» **Work to be completed**
For the listing below, return the line containing "Given: Click the Recalculate button", the line containing "Open catch-animal.jpg in", and all lines in between, exactly as written and nothing else.

» **Data**
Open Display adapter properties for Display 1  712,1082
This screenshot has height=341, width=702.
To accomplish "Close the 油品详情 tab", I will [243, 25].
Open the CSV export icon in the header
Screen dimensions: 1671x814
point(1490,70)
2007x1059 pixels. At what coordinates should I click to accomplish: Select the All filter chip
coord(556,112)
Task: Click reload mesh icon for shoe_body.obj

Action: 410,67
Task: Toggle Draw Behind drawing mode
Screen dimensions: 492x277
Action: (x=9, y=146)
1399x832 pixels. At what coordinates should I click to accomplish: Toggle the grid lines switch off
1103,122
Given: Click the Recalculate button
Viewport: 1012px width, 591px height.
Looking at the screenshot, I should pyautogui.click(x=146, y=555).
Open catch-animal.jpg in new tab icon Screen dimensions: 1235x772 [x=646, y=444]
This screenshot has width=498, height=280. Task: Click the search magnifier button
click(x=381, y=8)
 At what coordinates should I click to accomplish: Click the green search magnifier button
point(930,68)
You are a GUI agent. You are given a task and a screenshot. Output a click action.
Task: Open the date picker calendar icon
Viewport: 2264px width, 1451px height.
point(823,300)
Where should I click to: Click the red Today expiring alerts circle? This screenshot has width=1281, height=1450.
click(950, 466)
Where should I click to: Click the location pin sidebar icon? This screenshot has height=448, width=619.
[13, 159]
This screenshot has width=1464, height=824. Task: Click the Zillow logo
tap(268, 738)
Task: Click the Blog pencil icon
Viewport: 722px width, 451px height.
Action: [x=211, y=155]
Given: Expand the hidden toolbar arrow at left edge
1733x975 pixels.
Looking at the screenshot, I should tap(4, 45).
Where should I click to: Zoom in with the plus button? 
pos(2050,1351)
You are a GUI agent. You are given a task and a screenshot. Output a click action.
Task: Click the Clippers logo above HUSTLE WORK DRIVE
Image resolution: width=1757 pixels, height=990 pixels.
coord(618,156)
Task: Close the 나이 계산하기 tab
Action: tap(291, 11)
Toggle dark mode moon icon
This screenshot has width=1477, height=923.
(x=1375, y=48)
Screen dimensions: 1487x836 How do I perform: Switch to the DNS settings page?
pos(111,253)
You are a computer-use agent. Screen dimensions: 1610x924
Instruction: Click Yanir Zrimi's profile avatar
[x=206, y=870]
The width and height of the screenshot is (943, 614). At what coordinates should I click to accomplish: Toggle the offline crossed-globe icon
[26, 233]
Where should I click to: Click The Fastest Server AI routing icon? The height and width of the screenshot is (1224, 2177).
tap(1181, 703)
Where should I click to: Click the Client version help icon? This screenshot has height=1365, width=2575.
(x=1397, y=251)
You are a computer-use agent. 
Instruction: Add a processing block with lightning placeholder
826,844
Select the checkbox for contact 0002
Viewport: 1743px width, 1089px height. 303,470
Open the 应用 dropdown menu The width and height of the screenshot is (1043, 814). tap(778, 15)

» **Solution for this exercise**
Given: Click the Recalculate button
Viewport: 1012px width, 591px height.
Looking at the screenshot, I should pyautogui.click(x=146, y=555).
Open catch-animal.jpg in new tab icon Screen dimensions: 1235x772 [x=646, y=444]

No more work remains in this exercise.